A Lei da Energia Solar Fotovoltaica, baseada em projeto de autoria do deputado, é a única no País que isenta de ICMS as usinas solares de até 5 MW. Para ele, a energia solar é a grande esperança do semiárido mineiro, uma vez que vem promovendo a inclusão social no território. Mas o parlamentar teme que a medida afete a trajetória de crescimento da geração distribuída na região.

Benefícios socioambientais - Representantes do município de Janaúba (Norte) salientaram os benefícios socioambientais propiciados pela geração de energia solar e solicitaram que a Aneel leve em consideração esses aspectos ao promover a revisão da normativa.

O prefeito, Carlos Isaildon Mendes, chegou mesmo a afirmar que esses empreendimentos modificaram a realidade da cidade e do entorno, minimizando o quadro de crise e de escassez de recursos que assola o Estado.

Outros participantes da reunião pontuaram que a geração de energia limpa, sem grandes impactos como os proporcionados pelas hidroelétricas, deveria ser subsidiada pelo Poder Público e pela sociedade.

Aneel defende equilíbrio de custos entre consumidores

Caso as regras contidas na Normativa 482/12 não sejam alteradas, os consumidores que não possuem sistemas próprios de geração poderão pagar mais caro pela energia elétrica. Com esse argumento, o diretor da Aneel, Rodrigo Limp, pontuou o panorama que fez sobre o processo.

Ele afirmou que o setor elétrico, com o advento das fontes renováveis, tem se tornado cada vez mais descentralizado. E, nesse sentido, frente aos novos avanços tecnológicos e às mudanças de cenário, as regulamentações precisam passar por revisões.
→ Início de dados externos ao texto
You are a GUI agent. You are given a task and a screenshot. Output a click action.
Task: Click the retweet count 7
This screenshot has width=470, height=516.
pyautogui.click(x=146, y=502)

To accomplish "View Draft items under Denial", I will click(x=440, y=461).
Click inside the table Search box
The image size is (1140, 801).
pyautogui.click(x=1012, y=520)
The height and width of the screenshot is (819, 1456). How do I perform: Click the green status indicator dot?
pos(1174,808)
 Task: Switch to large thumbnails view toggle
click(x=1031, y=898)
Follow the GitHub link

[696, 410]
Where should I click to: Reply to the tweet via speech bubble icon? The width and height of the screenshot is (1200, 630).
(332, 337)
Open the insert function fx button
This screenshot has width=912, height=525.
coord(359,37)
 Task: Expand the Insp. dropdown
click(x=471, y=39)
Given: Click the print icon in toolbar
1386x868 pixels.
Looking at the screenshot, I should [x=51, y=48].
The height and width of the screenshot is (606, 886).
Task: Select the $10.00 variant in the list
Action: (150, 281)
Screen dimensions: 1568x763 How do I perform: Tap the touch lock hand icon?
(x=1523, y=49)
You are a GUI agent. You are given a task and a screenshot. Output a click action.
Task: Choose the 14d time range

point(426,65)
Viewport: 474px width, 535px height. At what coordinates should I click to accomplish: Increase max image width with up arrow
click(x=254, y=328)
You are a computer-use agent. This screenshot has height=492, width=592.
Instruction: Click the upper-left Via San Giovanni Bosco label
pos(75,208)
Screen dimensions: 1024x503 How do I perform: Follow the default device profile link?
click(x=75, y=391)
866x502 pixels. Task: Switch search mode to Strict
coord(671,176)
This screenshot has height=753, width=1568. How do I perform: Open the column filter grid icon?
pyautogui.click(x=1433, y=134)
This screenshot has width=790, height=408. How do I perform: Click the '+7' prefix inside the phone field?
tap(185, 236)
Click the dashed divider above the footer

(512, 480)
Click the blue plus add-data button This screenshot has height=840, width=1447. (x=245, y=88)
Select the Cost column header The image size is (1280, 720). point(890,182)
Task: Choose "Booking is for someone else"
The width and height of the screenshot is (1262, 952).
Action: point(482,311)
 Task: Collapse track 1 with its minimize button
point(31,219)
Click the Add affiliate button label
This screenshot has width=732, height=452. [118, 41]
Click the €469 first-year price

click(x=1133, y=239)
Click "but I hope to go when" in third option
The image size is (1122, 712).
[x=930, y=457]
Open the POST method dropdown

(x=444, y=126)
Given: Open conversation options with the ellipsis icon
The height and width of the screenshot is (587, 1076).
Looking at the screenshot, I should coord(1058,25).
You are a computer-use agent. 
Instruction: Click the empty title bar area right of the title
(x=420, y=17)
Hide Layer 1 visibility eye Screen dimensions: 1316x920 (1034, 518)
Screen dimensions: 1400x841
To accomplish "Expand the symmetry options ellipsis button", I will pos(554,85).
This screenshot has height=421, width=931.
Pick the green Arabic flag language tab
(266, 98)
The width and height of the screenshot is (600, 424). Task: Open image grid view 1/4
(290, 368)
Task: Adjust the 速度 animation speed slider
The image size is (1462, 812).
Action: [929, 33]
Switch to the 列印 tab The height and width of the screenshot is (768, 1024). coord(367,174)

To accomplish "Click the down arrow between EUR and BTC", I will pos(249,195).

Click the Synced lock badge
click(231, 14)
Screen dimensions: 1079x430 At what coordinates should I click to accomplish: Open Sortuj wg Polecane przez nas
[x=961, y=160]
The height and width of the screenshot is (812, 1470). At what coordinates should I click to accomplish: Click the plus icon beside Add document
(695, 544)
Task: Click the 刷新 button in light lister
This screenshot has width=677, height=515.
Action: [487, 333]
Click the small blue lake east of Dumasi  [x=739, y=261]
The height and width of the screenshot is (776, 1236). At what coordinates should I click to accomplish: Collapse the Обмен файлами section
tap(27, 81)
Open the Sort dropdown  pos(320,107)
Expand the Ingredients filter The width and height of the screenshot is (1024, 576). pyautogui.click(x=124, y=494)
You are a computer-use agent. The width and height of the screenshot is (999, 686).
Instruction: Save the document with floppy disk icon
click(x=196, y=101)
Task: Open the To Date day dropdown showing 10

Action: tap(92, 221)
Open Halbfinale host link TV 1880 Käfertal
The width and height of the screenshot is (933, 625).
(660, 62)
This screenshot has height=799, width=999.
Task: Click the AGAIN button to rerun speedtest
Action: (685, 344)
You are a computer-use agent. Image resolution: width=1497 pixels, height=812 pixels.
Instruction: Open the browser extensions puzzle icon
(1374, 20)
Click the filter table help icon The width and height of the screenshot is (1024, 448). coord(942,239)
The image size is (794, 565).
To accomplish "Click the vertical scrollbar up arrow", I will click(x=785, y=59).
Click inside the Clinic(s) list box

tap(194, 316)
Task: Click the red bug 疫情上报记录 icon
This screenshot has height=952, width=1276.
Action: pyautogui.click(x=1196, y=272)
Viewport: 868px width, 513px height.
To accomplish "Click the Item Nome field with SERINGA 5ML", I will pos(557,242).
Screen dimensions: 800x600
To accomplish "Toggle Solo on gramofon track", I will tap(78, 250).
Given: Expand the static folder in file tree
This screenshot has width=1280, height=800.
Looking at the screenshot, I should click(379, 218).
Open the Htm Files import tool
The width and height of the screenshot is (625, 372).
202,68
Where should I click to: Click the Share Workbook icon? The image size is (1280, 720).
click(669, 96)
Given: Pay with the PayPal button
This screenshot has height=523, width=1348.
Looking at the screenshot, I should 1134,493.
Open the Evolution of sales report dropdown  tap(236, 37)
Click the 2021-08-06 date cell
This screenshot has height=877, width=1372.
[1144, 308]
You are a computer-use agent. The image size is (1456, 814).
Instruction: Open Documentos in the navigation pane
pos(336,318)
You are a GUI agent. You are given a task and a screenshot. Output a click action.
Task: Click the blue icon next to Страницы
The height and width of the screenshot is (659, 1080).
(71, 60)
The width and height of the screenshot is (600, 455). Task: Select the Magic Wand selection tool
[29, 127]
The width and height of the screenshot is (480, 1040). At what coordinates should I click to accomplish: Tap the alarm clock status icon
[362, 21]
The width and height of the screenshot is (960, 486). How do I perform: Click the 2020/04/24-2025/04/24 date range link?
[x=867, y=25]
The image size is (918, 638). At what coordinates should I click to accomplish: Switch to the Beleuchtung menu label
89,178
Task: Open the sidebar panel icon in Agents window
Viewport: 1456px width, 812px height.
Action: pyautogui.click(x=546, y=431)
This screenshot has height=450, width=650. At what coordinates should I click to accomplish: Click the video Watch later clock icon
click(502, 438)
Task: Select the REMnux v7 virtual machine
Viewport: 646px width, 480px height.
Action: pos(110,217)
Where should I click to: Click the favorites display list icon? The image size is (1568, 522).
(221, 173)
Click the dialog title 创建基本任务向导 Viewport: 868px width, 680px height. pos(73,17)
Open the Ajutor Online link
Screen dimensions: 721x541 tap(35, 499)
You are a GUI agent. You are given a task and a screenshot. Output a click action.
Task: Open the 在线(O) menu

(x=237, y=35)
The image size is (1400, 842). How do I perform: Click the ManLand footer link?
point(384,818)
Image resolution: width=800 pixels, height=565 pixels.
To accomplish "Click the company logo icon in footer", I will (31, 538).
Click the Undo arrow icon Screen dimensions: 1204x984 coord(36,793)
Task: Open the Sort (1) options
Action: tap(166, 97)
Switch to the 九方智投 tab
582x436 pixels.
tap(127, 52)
No caso da 482, o reexame da norma já estava previsto desde 2015.

Rodrigo Limp explicou que, hoje, o consumidor que produz sua própria energia injeta o excedente na rede e abate da sua produção a energia consumida, podendo ainda acumular créditos, mas não remunera as concessionárias pelo uso dessa rede.

De acordo com ele, esse modelo de compensação precisa ser modificado, justamente porque a geração distribuída tem crescido de forma surpreendente. “A fim de que esse crescimento ocorra de forma sustentável para todos é preciso promover o equilíbrio entre os diferentes consumidores”, enfatiza o gestor.

Ele reforça ainda que, se há consumidores que não contribuem com o custeio da rede, os demais ficarão sobrecarregados: “A rede funciona como uma bateria virtual para aqueles que geram sua própria energia, uma vez que essa produção é intermitente (sobretudo em relação à energia solar), todos deveriam compartilhar os custos”.

Por fim, Rodrigo Limp falou sobre o desafio de estabelecer a transição entre a nova e a antiga regra. Aqueles que já estão atuando na geração de energia terão direito a um período de transição maior, como o consumidor que tenha concluído o processo de solicitação do acesso terá direito de permanecer na regra antiga, informou o diretor da Aneel.

Baixa renda - Marcos Aurélio Madureira da Silva, presidente da Associação Brasileira de Distribuidores de Energia Elétrica (Abradee), explicou que, sem a revisão, chegará o momento em que o subsídio dado aqueles consumidores de baixa renda será menor ao dado à geração distribuída: “Temos que nos perguntar se isso é justo”.

Investimentos – Já Ronaldo Gomes de Abreu, diretor de Distribuição e Comercialização da Cemig, falou sobre investimentos da ordem R$ 6 bilhões pela empresa para qualificar os processos de distribuição. As obras deverão ser concluídas até 2022, a capacidade instalada será aumentada em 20%.

Os deputados Antonio Carlos Arantes (PSDB), Arlen Santiago (PTB) e Gustavo Mitre (PSC) também alertaram sobre os impactos que a revisão pode causar ao Estado.